Nick Szabo on acting on extremely long odds with claimed high payoffs:
Beware of what I call Pascal's scams: movements or belief systems that ask you to hope for or worry about very improbable outcomes that could have very large positive or negative consequences. (The name comes of course from the infinite-reward Wager proposed by Pascal: these days the large-but-finite versions are far more pernicious). Naive expected value reasoning implies that they are worth the effort: if the odds are 1 in 1,000 that I could win $1 billion, and I am risk and time neutral, then I should expend up to nearly $1 million dollars worth of effort to gain this boon. The problems with these beliefs tend to be at least threefold, all stemming from the general uncertainty, i.e. the poor information or lack of information, from which we abstracted the low probability estimate in the first place: because in the messy real world the low probability estimate is almost always due to low or poor evidence rather than being a lottery with well-defined odds.
Nick clarifies in the comments that he is indeed talking about singularitarians, including his GMU colleague Robin Hanson. This post appears to revisit a comment on an earlier post:
In other words, just because one comes up with quasi-plausible catastrophic scenarios does not put the burden of proof on the skeptics to debunk them or else cough up substantial funds to supposedly combat these alleged threats.

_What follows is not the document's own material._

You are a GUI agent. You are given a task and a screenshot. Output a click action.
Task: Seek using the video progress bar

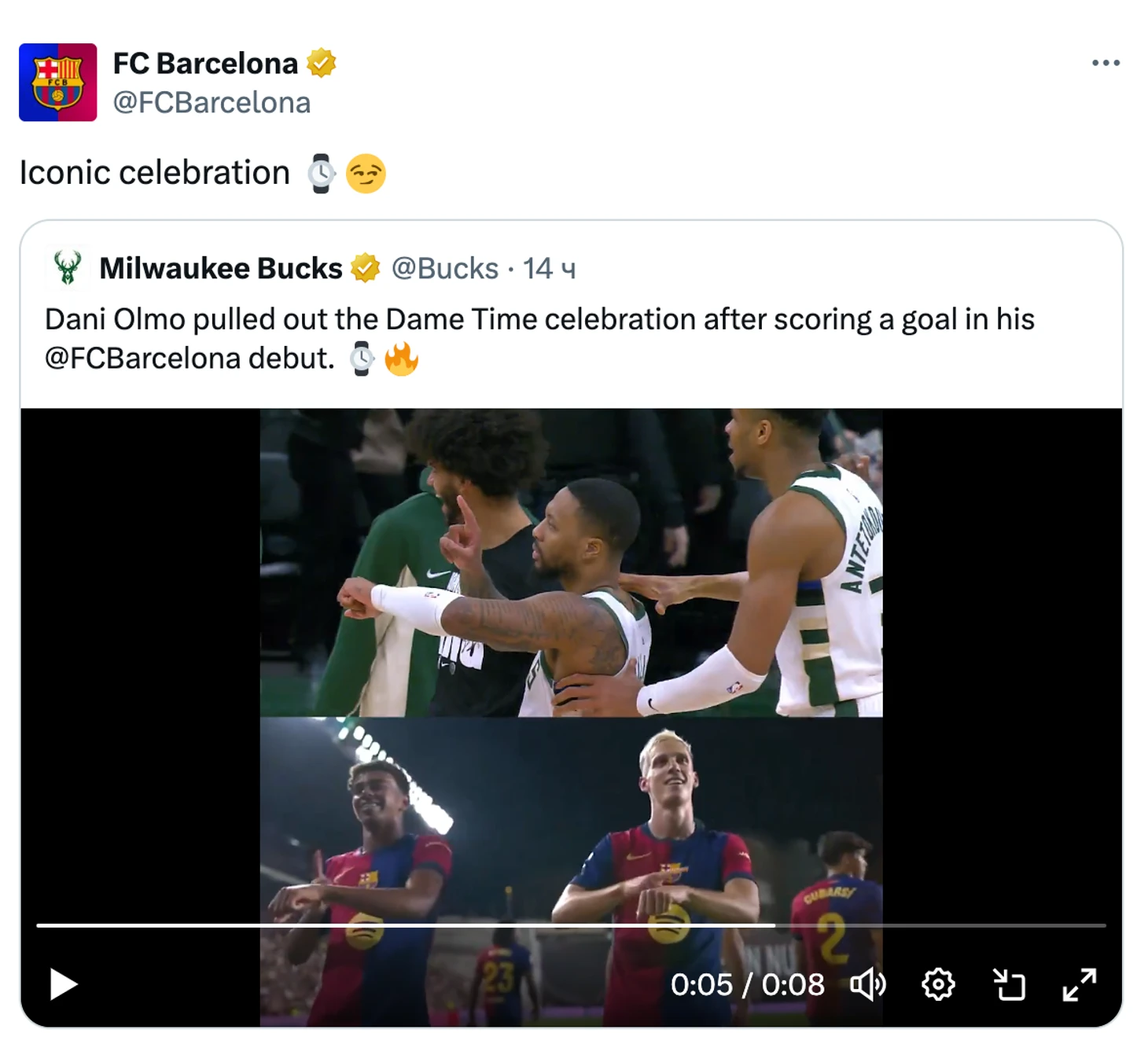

It would be better to present, as your main reason, "the kinds of general algorithms that humans are likely to develop and implement, even absent impediments caused by AI-existential risk activism, will almost certainly be far inferior to specialized ones". That there exist general-purpose algorithms which subsume the competitive abilities of all existing human-engineered special-purpose algorithms, given sufficient advantages of scale in number of problem domains, is trivial by the existence proof constituted by the human economy.
Put another way: There is some currently-unsubstitutable aspect of the economy which is contained strictly within human cognition and communication. Consider the case where the intellectual difficulties involved in understanding the essence of this unsubstitutable function were overcome, and it were implemented in silico, with an initial level of self-engineering insight already equal to that which was used to create it, and with starting capital and education sufficient to overcome transient learning-curve effects on its initial success. There would then be some fraction of the economy directed by the newly engineered process. Would this fraction of the economy inevitably be at a net competitive advantage, or disadvantage, relative to the fraction of the economy which was directed by humans?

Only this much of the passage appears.